## START Text shown
TECHNICAL FIELD

Isopropylation of naphthalene over solid supported perfluorinated sulfonic acid catalysts giving regioselectively β-isopropylnaphthalene.

BACKGROUND ART

The manufacture of β-naphthol, according to the Hock process, necessitates β-isopropylnaphthalene, which is subsequently oxidized to α-hydroxyperoxypropyl-2-naphthalene and treated with acid to undergo rearrangement-cleavage to give β-naphthol and acetone.

Preparation of β-isopropylnaphthalenes in solution is generally carried out by Friedel-Crafts type of alkylation processes using either Lewis acid halide catalysts, such as aluminum chloride, or over solid catalysts, such as supported phosphoric acid or aluminosilicates. All these reactions generally yield a mixture of α- and β-isopropylnaphthalene, which subsequently needs to be separated and/or further isomerized. Further, aluminum chloride and the like Friedel-Crafts catalysts form highly colored complexes with the products, which must be decomposed upon work-up, resulting generally in loss of the catalyst and significant cost.

It was shown in studies of solution Friedel-Crafts isopropylation of naphthalene that mixtures of α- and β-products are obtained (see "Friedel-Crafts and Related Reactions", ed. G. A. Olah, Vol. 11, Chapter XIV, Wiley-Interscience Publishers, New York, New York, 1964; H. E. Nursten and A. T. Peters, Journal of the Chemical Society (London) 129 (1950), G. A. Olah and J. A. Olah, Journal of the American Chemical Society 1976, 98, 1839.

Haworth, Letsky and Marvin, (Journal of Chemical Society, 1932, p. 1790) claimed to have obtained pure β-isopropylnaphthalene by the reaction of isopropyl bromide with naphthalene in the presence of aluminum chloride, as did Price and Ciskowsky (Journal of the American Chemical Society, 60, 2499) in the reaction of 2-propanol and naphthalene using boron trifluoride as catalyst. U.S. Pat. No. 2,776,322 (W. Webster and D. Cheselden, 1957), however, demonstrated that these reactions, as well as related aluminum chloride catalyzed isopropylation with propene gave mixtures of α- and β-isomers, which must be separated either by careful, very efficient fractional distillation or by crystallization.
## END Text shown
__Directive 1__. List every publication year cited in the naphthalene isopropylation text, in the order they appear.
The records that come next are unrelated to the naphthalene isopropylation text.
## START Material provided
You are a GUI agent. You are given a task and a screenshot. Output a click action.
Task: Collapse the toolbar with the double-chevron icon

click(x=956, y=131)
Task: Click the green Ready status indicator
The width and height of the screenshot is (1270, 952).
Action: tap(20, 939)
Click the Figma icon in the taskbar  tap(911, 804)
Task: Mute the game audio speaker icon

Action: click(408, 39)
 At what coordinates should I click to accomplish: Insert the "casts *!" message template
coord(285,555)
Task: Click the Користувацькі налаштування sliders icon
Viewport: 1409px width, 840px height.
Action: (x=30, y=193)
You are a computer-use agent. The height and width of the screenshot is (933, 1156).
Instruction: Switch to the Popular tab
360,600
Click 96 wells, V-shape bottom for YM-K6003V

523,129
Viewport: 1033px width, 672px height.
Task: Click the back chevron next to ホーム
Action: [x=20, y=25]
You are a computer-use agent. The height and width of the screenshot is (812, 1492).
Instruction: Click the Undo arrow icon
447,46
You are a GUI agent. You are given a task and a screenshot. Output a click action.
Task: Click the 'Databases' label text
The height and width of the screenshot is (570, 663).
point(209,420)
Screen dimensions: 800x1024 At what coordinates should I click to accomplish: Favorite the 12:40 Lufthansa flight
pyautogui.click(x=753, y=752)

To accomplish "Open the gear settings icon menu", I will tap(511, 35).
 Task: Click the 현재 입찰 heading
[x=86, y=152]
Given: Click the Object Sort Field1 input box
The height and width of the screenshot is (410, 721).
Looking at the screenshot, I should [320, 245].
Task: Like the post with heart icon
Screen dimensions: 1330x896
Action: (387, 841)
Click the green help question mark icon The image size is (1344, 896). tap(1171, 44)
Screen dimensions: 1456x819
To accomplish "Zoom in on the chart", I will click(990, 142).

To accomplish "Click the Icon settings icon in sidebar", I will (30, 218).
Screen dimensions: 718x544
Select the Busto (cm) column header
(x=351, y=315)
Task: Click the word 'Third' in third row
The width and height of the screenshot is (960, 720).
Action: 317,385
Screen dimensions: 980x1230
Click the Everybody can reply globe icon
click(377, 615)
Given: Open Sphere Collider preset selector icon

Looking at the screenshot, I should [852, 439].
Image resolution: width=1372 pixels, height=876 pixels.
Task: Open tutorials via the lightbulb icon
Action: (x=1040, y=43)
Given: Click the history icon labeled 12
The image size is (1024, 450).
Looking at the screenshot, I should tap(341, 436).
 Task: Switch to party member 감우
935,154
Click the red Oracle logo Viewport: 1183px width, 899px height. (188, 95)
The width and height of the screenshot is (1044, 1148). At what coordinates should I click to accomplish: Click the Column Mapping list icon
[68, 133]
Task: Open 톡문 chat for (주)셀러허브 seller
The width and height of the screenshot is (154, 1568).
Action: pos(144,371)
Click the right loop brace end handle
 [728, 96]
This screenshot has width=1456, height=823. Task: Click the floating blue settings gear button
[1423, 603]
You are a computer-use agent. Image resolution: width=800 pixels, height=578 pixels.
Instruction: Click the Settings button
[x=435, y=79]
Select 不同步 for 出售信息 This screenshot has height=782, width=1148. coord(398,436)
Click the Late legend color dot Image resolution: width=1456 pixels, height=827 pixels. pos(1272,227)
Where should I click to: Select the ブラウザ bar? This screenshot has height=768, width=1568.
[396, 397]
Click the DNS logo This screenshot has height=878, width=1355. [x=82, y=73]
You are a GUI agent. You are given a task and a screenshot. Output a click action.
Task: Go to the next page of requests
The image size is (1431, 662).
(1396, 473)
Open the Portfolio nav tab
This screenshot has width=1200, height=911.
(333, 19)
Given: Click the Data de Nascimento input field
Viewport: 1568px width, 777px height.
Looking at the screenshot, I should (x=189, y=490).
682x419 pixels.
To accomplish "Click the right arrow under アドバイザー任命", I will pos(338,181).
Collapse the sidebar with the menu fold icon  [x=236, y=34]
## END Material provided
__Directive 2__. Please locate each line in the records that contains the string "right" and copy those lines.

__Full output 1__. 1964, 1950, 1976, 1932, 1957

__Full output 2__.
Click the right loop brace end handle
To accomplish "Click the right arrow under アドバイザー任命", I will pos(338,181).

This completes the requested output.